In an essay from almost two years ago, we closed by questioning the relative irreversibility of the Green New Deal and identifying five challenges for its future success:
The first was technical, and had to do with solving problems of energy storage, industrial electrification, and circular use of materials.
The second was ideological: integrating eco-socialist criticisms into the discourse and avoiding a transition focused on growth.
The third challenge was institutional, and was aboutrebuilding state planning and management capabilities after decades of outsourcing and austerity.
Then there was the discursive challenge of framing the ecological transition as a source of security in the face of climate change and social crisis, but also as a positive destination, to counter the passion driving the far right.
Finally, there was the political challenge of fostering public majorities in favour of the Green New Deal, despite societal climate fatigue and local resistance in the anti-renewable movement.
Two years later, it seems that the greatest of these challenges is still the political one. Paradoxically, the relative irreversibility of aspects of the Green New Deal, such as the decarbonisation of the electricity mix, seems much more assured by cheapening renewables, and their spectacular technological development, than by our ability to defend the programme. Curiously, as environmentalists who have always emphasised the political rather than technical nature of the ecological transition, we have been more reassured by certain market achievements, technological development, or China’s climate commitments, than by our own political strength, where we have been more modest than we should be.
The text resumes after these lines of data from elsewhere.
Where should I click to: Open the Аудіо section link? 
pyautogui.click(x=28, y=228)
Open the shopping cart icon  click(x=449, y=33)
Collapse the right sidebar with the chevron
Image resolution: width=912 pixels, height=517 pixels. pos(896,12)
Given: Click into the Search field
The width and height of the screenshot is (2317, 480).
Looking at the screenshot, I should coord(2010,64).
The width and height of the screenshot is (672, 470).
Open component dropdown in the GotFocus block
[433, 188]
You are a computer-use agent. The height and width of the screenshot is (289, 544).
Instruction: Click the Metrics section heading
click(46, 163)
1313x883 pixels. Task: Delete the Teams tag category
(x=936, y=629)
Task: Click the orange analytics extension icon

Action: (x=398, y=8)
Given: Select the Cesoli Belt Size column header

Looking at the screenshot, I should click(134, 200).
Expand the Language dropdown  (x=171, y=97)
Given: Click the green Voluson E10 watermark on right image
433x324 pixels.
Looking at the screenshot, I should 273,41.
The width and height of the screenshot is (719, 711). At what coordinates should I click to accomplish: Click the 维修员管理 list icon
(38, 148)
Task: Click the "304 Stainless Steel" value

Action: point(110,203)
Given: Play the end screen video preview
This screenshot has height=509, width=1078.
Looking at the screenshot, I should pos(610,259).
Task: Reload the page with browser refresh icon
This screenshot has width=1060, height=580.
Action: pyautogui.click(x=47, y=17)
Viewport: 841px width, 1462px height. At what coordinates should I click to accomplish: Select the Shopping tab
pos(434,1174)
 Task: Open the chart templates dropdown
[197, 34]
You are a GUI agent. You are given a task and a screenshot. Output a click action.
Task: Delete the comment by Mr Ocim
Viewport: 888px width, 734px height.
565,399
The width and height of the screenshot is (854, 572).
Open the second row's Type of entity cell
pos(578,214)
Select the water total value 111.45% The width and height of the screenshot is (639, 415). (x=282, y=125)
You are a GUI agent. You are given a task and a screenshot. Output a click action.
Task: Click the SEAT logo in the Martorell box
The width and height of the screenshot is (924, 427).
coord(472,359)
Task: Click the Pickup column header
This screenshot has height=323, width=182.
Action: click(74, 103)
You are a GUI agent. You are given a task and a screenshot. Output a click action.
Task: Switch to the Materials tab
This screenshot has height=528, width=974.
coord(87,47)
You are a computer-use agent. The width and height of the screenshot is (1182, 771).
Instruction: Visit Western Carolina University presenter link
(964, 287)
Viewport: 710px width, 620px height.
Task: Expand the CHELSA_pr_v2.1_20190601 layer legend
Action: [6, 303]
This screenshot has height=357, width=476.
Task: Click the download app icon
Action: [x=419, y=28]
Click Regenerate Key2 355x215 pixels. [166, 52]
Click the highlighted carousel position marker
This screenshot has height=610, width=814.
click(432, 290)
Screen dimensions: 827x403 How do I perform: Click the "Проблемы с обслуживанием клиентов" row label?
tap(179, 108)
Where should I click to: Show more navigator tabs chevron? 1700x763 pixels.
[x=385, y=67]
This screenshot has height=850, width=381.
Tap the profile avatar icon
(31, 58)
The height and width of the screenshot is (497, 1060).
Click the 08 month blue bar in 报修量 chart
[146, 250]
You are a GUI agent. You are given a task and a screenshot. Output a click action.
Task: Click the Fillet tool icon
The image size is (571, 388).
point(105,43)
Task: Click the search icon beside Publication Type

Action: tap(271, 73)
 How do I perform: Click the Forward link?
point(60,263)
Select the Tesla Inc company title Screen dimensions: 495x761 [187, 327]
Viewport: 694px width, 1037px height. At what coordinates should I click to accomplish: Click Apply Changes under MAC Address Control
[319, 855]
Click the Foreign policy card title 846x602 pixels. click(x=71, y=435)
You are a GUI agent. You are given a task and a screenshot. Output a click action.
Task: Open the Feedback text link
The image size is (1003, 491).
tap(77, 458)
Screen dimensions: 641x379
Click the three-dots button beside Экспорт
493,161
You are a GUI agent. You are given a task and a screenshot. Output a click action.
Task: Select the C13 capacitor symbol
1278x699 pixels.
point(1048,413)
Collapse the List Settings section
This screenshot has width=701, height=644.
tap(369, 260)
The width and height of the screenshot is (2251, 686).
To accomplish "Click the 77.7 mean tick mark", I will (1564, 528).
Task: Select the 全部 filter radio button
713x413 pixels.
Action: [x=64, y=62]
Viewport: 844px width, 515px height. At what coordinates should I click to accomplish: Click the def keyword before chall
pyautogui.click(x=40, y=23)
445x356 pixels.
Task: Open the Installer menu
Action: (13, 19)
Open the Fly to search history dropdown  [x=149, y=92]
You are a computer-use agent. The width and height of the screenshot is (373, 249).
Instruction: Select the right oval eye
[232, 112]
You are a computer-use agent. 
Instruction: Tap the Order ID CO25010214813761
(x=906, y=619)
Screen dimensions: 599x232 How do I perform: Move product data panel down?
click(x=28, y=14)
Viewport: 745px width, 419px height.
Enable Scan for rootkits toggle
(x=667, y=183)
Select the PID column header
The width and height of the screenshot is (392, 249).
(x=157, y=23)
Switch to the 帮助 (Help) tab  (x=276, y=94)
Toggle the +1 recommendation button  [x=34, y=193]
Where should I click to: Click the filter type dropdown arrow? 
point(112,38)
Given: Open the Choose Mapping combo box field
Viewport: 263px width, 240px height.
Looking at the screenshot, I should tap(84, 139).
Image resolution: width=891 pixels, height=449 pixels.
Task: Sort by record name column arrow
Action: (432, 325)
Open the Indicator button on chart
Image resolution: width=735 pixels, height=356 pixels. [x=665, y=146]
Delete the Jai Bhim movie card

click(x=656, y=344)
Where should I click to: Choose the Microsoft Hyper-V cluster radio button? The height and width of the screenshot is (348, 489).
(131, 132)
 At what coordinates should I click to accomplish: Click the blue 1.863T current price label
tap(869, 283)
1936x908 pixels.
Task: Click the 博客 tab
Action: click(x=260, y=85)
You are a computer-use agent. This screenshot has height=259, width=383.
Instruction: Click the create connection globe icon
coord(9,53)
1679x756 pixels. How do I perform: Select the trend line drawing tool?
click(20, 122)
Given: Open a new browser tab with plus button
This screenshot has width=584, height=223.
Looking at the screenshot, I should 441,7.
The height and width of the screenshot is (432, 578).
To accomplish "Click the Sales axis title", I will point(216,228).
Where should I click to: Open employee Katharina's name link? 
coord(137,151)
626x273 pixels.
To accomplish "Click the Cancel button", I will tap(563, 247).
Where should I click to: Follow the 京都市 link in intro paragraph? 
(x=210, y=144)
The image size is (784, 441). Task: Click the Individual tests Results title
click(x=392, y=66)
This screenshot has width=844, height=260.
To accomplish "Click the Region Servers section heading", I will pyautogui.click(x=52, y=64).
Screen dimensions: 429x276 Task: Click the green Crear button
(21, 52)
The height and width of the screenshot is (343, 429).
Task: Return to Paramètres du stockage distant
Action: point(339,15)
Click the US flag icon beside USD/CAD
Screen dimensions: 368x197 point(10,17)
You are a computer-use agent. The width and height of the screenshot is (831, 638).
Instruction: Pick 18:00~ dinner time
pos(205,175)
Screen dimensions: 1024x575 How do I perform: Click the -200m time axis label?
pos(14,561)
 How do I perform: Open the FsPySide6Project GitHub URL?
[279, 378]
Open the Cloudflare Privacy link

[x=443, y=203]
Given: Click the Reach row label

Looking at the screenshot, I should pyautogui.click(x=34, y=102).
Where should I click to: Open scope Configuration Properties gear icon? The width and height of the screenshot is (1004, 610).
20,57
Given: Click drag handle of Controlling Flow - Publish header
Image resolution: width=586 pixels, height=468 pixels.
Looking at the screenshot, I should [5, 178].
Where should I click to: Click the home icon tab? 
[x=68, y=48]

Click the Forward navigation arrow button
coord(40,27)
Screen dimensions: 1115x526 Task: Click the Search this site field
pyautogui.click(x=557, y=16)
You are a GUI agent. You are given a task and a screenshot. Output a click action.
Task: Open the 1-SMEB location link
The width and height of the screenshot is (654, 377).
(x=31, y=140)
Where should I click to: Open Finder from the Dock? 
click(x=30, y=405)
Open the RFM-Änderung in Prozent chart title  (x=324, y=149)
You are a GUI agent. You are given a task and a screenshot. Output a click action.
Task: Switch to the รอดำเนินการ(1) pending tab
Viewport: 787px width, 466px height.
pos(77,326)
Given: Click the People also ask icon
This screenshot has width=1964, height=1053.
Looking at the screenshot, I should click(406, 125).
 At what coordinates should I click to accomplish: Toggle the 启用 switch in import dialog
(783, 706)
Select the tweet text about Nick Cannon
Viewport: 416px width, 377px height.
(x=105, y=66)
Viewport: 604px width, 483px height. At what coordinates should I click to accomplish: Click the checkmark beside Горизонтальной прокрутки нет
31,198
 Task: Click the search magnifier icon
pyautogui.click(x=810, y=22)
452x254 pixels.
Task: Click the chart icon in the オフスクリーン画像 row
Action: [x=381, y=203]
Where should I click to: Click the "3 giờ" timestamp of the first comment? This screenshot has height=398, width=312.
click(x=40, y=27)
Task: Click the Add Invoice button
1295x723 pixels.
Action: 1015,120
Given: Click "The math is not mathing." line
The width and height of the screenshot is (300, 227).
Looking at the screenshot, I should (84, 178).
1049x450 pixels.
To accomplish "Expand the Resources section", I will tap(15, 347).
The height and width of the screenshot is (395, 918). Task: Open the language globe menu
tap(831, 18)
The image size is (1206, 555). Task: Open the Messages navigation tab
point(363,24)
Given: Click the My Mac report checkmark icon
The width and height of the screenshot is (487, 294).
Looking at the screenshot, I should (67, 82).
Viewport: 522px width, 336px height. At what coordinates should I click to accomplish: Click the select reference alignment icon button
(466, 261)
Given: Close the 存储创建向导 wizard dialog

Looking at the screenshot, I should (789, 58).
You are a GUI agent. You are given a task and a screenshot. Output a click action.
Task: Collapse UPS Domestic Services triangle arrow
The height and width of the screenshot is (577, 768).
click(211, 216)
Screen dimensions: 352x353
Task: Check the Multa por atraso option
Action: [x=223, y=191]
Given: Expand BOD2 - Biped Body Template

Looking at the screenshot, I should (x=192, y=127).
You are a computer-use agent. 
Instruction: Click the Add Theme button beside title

We have been more reassured by certain market achievements, technological development, or China’s climate commitments, than by our own political strength,
Regaining the initiative, learning to play the political game imposed by the rise of the far right, and unleashing climate counter-revolution across the West are our most immediate tasks. In this context, perhaps the term “Green New Deal” needs to be renewed. Or perhaps it does not. But its fundamental idea remains valid.
Spain is a case in point. It is no coincidence that the only European country where the Left governs has strong economic growth underpinned by a rapid deployment of renewables, and a reduction in inequality thanks to an increase in the minimum wage and the first progressive labour reform in forty years. It is also no coincidence that Teresa Ribera is First Vice-President of the European Commission.
We know that economic growth is a structurally problematic model, which we must overcome with a post-growth vision. We know that Spain continues to suffer from social injustices, such as the housing crisis. But we suspect that, if in the midst of the reactionary tsunami sweeping the West, Spain is a kind of oasis, it is because it has found a formula that closely resembles the one the Green New Deal always sought. And if that formula is still fragile, it is because it has been applied too softly.
This text is the revised and condensed version of a long analysis of the history and future of the Green New Deal and what it means for environmentalism. The original essay, “¿Amarga victoria o dulce derrota?” was written at the end of 2023 and first published in the book Green New Deal ¿Un programa ecosocial para Chile?. An updated version of that text was published one year later in the journal Corriente Cálida. The underlying assumption of the original piece is still valid. However, its emphasis might need to be rethought in light of Trump’s climate counter-revolution.